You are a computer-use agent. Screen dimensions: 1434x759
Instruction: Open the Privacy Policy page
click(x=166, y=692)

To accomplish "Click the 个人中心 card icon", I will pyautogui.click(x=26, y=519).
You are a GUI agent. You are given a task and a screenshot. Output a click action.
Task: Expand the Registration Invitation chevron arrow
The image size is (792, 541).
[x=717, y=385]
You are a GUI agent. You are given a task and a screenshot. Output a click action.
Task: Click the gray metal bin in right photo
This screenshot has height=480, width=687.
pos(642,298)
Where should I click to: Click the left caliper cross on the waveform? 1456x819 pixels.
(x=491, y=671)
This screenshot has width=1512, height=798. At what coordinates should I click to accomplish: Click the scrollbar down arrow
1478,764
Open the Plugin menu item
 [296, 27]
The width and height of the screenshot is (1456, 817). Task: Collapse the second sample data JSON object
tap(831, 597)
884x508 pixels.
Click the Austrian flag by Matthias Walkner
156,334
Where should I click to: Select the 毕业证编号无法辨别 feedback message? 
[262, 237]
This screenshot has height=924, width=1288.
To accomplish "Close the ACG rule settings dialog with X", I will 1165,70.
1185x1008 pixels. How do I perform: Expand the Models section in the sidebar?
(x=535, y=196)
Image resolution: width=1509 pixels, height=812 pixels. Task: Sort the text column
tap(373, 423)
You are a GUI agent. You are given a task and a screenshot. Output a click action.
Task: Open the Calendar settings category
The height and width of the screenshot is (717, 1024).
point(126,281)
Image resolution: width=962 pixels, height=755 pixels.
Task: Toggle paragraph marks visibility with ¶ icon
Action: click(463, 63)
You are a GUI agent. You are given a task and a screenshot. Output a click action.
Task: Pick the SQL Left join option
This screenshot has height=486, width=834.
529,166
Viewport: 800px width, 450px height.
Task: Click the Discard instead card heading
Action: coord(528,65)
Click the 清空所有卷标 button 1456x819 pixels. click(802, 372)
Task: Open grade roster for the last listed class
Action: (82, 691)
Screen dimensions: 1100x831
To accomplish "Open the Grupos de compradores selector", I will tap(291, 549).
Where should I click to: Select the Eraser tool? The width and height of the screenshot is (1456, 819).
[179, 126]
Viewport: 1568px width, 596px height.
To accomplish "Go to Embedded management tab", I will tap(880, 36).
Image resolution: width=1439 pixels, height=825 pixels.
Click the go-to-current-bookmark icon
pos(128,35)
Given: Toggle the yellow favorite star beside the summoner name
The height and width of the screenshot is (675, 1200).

-----

**The task:**
Count the lines of the items above that contain the string "arrow", matching case exactly, and give only the number.

**Complete response:**
2